----- Data for processing -----

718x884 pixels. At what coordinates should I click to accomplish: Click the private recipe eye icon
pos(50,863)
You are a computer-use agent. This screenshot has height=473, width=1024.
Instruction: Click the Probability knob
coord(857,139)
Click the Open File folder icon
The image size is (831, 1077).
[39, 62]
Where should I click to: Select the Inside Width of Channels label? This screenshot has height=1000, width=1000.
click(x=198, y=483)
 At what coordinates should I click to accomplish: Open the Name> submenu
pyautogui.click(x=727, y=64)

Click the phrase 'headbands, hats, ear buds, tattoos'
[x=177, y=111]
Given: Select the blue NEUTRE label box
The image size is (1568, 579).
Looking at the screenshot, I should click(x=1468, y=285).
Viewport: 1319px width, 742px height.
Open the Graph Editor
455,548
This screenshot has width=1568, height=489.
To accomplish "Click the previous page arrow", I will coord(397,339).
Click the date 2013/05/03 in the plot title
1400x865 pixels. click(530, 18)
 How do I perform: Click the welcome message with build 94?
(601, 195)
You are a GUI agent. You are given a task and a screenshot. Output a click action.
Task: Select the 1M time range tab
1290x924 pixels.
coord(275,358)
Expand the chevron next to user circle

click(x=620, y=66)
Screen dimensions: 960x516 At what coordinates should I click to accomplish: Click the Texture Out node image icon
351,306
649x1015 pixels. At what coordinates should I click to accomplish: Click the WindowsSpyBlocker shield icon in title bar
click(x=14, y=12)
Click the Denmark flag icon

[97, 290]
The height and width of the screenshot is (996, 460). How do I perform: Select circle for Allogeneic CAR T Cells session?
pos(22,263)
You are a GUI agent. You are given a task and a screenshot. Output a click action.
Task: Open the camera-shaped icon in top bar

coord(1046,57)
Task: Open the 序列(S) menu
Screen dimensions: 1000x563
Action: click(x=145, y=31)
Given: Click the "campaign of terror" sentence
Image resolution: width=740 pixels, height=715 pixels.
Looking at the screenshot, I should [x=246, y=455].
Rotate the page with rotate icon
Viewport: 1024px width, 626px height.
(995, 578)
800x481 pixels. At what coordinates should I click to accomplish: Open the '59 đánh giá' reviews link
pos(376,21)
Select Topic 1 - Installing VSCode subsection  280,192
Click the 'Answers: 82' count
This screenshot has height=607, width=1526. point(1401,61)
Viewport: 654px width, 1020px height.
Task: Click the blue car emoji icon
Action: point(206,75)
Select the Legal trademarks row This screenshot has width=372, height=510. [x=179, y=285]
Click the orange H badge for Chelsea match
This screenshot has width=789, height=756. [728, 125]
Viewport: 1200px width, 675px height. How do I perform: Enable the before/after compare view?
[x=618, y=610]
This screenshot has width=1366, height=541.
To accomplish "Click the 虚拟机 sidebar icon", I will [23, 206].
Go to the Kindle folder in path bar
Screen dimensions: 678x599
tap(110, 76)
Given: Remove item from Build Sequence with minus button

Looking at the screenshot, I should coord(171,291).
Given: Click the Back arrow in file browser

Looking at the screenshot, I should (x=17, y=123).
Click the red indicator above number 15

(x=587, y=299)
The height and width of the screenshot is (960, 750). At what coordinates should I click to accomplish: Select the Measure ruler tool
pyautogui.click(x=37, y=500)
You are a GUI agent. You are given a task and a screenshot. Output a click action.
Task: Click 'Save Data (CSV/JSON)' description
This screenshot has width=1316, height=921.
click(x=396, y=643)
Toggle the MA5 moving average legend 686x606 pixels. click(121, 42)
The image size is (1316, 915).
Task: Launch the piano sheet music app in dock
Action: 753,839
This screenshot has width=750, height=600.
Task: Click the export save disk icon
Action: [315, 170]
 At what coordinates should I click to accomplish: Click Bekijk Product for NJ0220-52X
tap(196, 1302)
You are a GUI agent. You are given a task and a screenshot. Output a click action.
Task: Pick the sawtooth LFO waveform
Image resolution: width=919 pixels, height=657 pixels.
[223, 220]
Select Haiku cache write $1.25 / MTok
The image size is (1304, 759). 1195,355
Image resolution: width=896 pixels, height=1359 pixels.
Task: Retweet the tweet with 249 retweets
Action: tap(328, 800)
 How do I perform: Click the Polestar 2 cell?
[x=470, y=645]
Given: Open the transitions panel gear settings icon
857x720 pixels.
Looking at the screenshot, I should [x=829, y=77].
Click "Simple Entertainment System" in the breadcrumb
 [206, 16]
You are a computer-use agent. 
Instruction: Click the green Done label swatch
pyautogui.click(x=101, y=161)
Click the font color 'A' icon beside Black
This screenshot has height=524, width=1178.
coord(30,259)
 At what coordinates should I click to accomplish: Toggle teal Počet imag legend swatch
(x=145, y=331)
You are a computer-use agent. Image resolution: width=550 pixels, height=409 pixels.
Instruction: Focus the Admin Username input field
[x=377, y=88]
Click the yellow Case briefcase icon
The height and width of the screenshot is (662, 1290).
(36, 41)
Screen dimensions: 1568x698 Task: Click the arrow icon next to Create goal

-----

Task to carry out: "in the breadcrumb" marks the first line to print; reproduce that line and every line after it through the end of the listing above.

Written solution:
Click "Simple Entertainment System" in the breadcrumb
 [206, 16]
You are a computer-use agent. 
Instruction: Click the green Done label swatch
pyautogui.click(x=101, y=161)
Click the font color 'A' icon beside Black
This screenshot has height=524, width=1178.
coord(30,259)
 At what coordinates should I click to accomplish: Toggle teal Počet imag legend swatch
(x=145, y=331)
You are a computer-use agent. Image resolution: width=550 pixels, height=409 pixels.
Instruction: Focus the Admin Username input field
[x=377, y=88]
Click the yellow Case briefcase icon
The height and width of the screenshot is (662, 1290).
(36, 41)
Screen dimensions: 1568x698 Task: Click the arrow icon next to Create goal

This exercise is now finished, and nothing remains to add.